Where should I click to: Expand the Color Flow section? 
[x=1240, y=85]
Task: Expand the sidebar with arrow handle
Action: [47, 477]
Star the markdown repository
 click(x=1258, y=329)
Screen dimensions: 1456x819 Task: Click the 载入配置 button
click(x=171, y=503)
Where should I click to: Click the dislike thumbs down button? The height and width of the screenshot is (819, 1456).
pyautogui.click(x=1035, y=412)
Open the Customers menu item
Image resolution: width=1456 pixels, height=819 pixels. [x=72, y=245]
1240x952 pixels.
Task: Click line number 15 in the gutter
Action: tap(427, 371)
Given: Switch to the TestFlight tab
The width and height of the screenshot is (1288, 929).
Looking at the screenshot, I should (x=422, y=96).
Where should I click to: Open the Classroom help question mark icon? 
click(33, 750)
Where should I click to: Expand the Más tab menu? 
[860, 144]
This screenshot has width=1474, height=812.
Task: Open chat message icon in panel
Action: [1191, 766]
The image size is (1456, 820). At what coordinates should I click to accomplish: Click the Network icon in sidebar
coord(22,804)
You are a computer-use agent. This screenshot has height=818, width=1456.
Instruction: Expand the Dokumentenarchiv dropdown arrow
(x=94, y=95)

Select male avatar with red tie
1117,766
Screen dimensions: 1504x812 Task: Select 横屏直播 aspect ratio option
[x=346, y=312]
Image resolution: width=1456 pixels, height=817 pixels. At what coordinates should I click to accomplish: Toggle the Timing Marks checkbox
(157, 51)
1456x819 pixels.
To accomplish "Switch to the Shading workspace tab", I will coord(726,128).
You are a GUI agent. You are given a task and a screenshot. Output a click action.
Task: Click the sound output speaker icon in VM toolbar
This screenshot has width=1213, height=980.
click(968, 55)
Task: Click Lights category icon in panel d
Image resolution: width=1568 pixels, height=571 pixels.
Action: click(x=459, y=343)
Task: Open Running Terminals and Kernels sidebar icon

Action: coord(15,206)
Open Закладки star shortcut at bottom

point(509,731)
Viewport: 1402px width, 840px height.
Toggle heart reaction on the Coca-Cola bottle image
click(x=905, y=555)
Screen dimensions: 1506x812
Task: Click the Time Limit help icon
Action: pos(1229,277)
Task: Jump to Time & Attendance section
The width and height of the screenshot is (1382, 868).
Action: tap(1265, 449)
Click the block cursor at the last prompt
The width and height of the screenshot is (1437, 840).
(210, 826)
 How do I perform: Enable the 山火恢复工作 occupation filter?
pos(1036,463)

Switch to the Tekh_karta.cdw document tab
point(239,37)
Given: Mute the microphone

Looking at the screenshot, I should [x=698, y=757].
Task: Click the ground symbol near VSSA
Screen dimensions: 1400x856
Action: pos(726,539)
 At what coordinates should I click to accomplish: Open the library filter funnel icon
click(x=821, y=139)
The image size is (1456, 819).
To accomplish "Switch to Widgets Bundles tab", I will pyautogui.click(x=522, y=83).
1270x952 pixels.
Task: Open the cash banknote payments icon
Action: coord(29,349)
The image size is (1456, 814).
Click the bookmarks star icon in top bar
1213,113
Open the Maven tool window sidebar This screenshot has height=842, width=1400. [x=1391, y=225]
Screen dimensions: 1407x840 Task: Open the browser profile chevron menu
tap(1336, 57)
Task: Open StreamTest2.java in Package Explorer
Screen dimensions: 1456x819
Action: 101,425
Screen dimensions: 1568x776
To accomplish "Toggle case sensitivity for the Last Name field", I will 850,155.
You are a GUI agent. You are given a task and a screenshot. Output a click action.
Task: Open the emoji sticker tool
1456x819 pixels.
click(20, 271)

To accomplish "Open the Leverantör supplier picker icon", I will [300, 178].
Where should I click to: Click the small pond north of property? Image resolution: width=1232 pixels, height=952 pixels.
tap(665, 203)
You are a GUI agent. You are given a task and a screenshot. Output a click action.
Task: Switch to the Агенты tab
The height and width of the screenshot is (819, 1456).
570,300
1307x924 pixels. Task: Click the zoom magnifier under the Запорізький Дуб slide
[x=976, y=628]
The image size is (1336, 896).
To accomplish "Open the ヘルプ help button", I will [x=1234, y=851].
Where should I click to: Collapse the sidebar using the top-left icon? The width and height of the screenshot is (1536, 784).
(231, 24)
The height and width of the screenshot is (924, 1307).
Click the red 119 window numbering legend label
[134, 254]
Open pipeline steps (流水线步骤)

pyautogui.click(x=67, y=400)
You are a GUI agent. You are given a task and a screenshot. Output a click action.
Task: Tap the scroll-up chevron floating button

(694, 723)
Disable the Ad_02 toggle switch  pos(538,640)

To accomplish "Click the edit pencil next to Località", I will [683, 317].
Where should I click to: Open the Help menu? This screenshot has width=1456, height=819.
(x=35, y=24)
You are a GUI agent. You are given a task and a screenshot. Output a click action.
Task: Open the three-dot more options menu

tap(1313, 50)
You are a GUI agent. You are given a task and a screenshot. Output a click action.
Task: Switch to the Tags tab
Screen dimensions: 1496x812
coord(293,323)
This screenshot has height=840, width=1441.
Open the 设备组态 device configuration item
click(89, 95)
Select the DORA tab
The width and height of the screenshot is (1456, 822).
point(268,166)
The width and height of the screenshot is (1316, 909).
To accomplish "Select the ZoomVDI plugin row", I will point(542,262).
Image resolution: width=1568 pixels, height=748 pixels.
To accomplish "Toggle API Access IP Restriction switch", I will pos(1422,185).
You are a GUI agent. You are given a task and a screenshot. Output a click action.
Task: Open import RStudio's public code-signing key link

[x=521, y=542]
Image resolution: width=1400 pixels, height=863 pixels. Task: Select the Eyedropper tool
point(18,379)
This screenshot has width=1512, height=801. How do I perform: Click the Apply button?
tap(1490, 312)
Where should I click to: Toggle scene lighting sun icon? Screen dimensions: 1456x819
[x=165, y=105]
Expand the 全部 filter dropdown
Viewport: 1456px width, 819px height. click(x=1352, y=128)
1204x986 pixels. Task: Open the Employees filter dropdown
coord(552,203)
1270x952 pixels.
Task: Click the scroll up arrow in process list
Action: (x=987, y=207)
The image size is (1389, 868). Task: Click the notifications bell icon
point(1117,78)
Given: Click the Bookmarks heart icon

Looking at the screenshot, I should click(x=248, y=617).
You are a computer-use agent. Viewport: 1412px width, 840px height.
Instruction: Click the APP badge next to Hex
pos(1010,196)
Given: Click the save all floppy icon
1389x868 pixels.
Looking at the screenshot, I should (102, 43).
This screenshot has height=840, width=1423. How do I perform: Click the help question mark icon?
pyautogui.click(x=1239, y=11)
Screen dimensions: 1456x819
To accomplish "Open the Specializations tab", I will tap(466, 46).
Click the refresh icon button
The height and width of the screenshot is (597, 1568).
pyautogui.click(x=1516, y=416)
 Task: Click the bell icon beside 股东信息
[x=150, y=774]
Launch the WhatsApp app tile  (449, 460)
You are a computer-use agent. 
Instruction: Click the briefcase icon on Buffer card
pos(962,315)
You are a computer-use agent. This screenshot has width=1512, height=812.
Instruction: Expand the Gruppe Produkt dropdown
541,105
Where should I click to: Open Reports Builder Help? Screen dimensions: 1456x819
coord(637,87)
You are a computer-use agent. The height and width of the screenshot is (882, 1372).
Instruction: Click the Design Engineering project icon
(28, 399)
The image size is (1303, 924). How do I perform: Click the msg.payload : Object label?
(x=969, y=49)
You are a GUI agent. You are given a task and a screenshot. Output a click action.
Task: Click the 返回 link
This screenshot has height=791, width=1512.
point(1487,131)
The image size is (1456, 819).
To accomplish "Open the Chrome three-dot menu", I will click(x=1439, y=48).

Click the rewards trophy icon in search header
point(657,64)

● **Action item**: Retype, exactly and with nothing added, the lines of the material above from the first through the one that contains "Task: Jump to Time & Attendance section".

● **Written answer**:
Where should I click to: Expand the Color Flow section? 
[x=1240, y=85]
Task: Expand the sidebar with arrow handle
Action: [47, 477]
Star the markdown repository
 click(x=1258, y=329)
Screen dimensions: 1456x819 Task: Click the 载入配置 button
click(x=171, y=503)
Where should I click to: Click the dislike thumbs down button? The height and width of the screenshot is (819, 1456).
pyautogui.click(x=1035, y=412)
Open the Customers menu item
Image resolution: width=1456 pixels, height=819 pixels. [x=72, y=245]
1240x952 pixels.
Task: Click line number 15 in the gutter
Action: tap(427, 371)
Given: Switch to the TestFlight tab
The width and height of the screenshot is (1288, 929).
Looking at the screenshot, I should (x=422, y=96).
Where should I click to: Open the Classroom help question mark icon? 
click(33, 750)
Where should I click to: Expand the Más tab menu? 
[860, 144]
This screenshot has width=1474, height=812.
Task: Open chat message icon in panel
Action: [1191, 766]
The image size is (1456, 820). At what coordinates should I click to accomplish: Click the Network icon in sidebar
coord(22,804)
You are a computer-use agent. This screenshot has height=818, width=1456.
Instruction: Expand the Dokumentenarchiv dropdown arrow
(x=94, y=95)

Select male avatar with red tie
1117,766
Screen dimensions: 1504x812 Task: Select 横屏直播 aspect ratio option
[x=346, y=312]
Image resolution: width=1456 pixels, height=817 pixels. At what coordinates should I click to accomplish: Toggle the Timing Marks checkbox
(157, 51)
1456x819 pixels.
To accomplish "Switch to the Shading workspace tab", I will coord(726,128).
You are a GUI agent. You are given a task and a screenshot. Output a click action.
Task: Click the sound output speaker icon in VM toolbar
This screenshot has width=1213, height=980.
click(968, 55)
Task: Click Lights category icon in panel d
Image resolution: width=1568 pixels, height=571 pixels.
Action: click(x=459, y=343)
Task: Open Running Terminals and Kernels sidebar icon

Action: coord(15,206)
Open Закладки star shortcut at bottom

point(509,731)
Viewport: 1402px width, 840px height.
Toggle heart reaction on the Coca-Cola bottle image
click(x=905, y=555)
Screen dimensions: 1506x812
Task: Click the Time Limit help icon
Action: pos(1229,277)
Task: Jump to Time & Attendance section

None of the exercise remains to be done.